#### Work request:
Recast the material into a Markdown table with the columns Row and Line. Begin at its first line, stop after the line that contains "Task: Click on", and skip any blank lines.
^^^^
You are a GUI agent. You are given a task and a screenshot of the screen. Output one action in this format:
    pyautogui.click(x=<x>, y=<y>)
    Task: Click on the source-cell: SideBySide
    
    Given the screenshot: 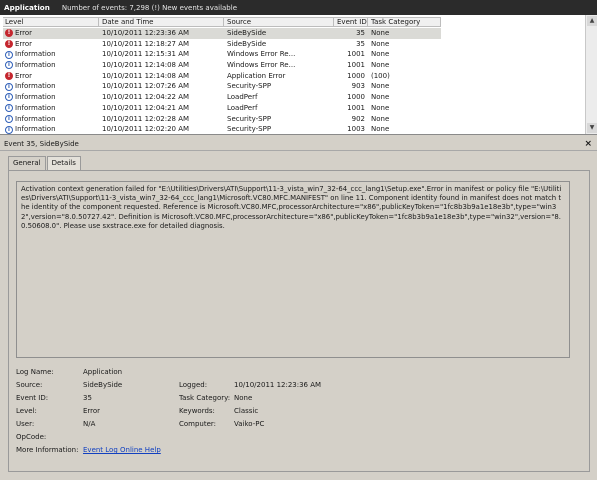 What is the action you would take?
    pyautogui.click(x=247, y=44)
^^^^
#### Written solution:
| Row | Line |
|---|---|
| 1 | You are a GUI agent. You are given a task and a screenshot of the screen. Output one action in this format: |
| 2 |     pyautogui.click(x=<x>, y=<y>) |
| 3 |     Task: Click on the source-cell: SideBySide |